Delegates of the Society of Professional Journalists rejected a proposal that would have made public all chapters’ treasurer reports.
Delegates voted 61-52 to shelve the resolution at the SPJ closing business session, following a contentious, hourlong debate over the intent, need and implications of the resolution.
The resolution was submitted by the Press Club of Long Island to encourage transparency within all SPJ chapters, Executive Vice President Nicole B. Brewer told delegates.
An amendment replaced “financial records,” the original wording in the resolution, with “treasurer reports” after some delegates questioned the definition of a financial record and whether any and all financial records of a chapter would have to be available to the public.
Lauren Bartlett, a delegate with the Greater Los Angeles Professional chapter, said she supported the ideas of the resolution, but questioned the way it was written. Others said the three-paragraph proposal wasn’t specific enough.
“I advocate for public records, but SPJ is not a government organization,” delegate Jeremy W. Steele of the Mid-Michigan chapter said during the meeting. “We are not the same as a government organization.”
Linda Peterson, a delegate for the Utah Headliners Club and chair of SPJ’s Freedom of Information Committee, compared the business meeting to a legislative session.
“What a bunch of hypocrites!” Peterson said, followed by applause. “Take a good, hard look at yourself and listen to what you are saying. We are the watchdogs of the United States.”
Steele said after the meeting that it was an “apples and oranges” comparison because SPJ does not handle the general public’s money. A resolution wouldn’t prevent another scandal, he said, referring to a former Oklahoma chapter secretary-treasurer who withdrew $40,000 from a chapter account and admitted to improperly using the money.
Outgoing SPJ Board President John Ensslin told the audience that the board of directors voted Thursday to offer financial oversight assistance after a delegate asked if a resolution was the best way to move forward after the Oklahoma financial scandal.
Brewer said she hopes Saturday’s business meeting started a discussion about transparency in all SPJ chapters, even if the treasurer reports aren’t required for public review.
Among the seven resolutions, SPJ delegates also approved a resolution challenging the constitutionality of the Federal Education Rights and Privacy Act (FERPA).

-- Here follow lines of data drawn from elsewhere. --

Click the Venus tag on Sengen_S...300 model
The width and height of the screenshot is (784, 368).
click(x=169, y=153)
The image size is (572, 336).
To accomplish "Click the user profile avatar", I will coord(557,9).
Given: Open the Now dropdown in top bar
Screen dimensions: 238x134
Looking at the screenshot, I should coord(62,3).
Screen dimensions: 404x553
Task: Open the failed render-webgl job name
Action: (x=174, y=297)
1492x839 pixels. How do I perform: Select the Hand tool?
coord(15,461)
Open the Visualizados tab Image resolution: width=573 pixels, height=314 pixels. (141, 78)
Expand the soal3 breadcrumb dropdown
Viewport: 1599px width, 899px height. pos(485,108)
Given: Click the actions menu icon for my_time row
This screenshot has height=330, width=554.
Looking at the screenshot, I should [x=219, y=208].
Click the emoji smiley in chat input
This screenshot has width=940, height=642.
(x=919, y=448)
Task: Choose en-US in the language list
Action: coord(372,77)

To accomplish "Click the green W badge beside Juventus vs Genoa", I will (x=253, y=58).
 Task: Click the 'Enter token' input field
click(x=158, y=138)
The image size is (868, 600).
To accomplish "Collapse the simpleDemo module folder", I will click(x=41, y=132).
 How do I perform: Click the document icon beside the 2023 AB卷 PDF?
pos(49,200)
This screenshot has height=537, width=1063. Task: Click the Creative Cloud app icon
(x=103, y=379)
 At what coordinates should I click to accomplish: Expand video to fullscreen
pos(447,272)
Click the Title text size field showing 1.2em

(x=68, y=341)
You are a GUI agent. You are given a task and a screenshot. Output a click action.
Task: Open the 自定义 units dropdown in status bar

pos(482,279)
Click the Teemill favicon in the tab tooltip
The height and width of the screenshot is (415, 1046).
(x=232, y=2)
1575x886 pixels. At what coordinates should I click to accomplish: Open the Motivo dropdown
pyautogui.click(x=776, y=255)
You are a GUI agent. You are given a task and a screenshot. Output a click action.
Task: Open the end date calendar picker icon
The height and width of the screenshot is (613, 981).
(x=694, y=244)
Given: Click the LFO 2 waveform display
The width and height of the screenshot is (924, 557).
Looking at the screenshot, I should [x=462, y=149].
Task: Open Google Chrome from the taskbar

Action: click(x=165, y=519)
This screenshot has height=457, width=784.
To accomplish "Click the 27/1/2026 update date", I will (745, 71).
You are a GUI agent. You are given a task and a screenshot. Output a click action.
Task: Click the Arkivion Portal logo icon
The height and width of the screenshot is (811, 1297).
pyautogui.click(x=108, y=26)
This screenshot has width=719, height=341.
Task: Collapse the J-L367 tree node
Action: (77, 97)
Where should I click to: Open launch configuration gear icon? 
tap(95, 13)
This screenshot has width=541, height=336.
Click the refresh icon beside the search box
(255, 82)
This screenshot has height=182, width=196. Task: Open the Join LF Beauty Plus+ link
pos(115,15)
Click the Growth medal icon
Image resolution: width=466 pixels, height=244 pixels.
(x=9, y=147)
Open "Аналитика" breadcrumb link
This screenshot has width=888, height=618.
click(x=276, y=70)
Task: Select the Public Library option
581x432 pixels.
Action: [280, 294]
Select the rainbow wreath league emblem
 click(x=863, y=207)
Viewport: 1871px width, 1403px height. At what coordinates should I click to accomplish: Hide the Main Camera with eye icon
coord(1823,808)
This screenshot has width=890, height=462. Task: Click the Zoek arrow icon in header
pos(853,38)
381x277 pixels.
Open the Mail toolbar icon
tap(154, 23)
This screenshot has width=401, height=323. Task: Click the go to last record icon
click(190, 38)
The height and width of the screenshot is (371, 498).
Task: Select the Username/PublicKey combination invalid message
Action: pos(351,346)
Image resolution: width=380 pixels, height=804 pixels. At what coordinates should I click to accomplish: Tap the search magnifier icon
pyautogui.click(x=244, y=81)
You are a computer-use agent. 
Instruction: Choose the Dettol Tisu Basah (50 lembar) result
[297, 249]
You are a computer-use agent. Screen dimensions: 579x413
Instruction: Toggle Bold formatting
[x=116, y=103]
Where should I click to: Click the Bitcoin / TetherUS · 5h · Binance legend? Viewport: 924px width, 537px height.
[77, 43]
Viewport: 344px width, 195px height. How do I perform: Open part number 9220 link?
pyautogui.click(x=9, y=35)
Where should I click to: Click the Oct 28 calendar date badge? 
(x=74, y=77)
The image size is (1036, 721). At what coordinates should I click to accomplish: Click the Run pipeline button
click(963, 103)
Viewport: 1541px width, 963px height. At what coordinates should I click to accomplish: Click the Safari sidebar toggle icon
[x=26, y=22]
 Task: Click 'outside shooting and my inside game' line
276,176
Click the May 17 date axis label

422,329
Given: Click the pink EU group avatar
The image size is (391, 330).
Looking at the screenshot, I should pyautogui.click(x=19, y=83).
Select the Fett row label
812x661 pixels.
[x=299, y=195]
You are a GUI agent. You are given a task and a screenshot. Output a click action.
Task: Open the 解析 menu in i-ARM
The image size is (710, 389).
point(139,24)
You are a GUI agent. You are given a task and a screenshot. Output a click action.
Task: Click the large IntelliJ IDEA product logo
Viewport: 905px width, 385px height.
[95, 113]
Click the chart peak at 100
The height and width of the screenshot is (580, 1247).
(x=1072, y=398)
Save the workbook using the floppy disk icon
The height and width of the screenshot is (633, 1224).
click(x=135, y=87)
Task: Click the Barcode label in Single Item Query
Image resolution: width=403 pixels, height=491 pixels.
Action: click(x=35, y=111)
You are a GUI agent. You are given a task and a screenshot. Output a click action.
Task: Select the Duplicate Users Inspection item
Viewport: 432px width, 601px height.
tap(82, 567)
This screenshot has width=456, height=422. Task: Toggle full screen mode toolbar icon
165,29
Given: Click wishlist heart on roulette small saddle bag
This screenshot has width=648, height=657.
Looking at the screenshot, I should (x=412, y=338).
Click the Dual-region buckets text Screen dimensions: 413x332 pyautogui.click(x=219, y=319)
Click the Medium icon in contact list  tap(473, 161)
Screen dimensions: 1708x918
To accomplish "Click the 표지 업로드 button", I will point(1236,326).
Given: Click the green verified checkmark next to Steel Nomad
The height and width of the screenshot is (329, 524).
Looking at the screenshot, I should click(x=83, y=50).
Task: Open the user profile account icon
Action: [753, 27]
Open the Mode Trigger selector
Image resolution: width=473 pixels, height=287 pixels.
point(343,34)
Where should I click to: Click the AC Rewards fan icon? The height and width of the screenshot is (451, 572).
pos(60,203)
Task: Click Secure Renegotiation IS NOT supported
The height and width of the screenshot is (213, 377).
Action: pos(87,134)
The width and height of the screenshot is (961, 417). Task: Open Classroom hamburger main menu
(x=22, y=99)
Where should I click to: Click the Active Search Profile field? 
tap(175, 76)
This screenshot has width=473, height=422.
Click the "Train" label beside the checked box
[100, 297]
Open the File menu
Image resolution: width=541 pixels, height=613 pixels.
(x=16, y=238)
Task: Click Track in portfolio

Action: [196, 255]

The resolution states SPJ “supports all efforts to have FERPA declared unconstitutional so that colleges and universities can begin to find a common-sense way to protect legitimate confidences while still giving the public information essential to evaluating how its schools are managed.”
In announcing the results of SPJ’s annual elections – the first one-member, one-vote contest since the organization’s founding in 1909 – Ensslin said 830 (10 percent) of the society’s members voted, compared to 100 in the elections of 2011.
Under the new voting roles, all members were eligible to vote for at-large director, student representative and Region 4 director.
In the at-large director contest, Carl Corry beat Andy Schotz 361-333. Schotz, former president of the Washington, D.C. Professional Chapter, championed the one-member, one-vote campaign last year.
Meg Wagner, campus chapter president at the University of Florida, and Mary Kenney, a student at Indiana University, were elected student representatives. Patty Gallagher, campus adviser at Miami University in Ohio, beat Norm Augustinus, Florida freelance writer, for Region 4 director.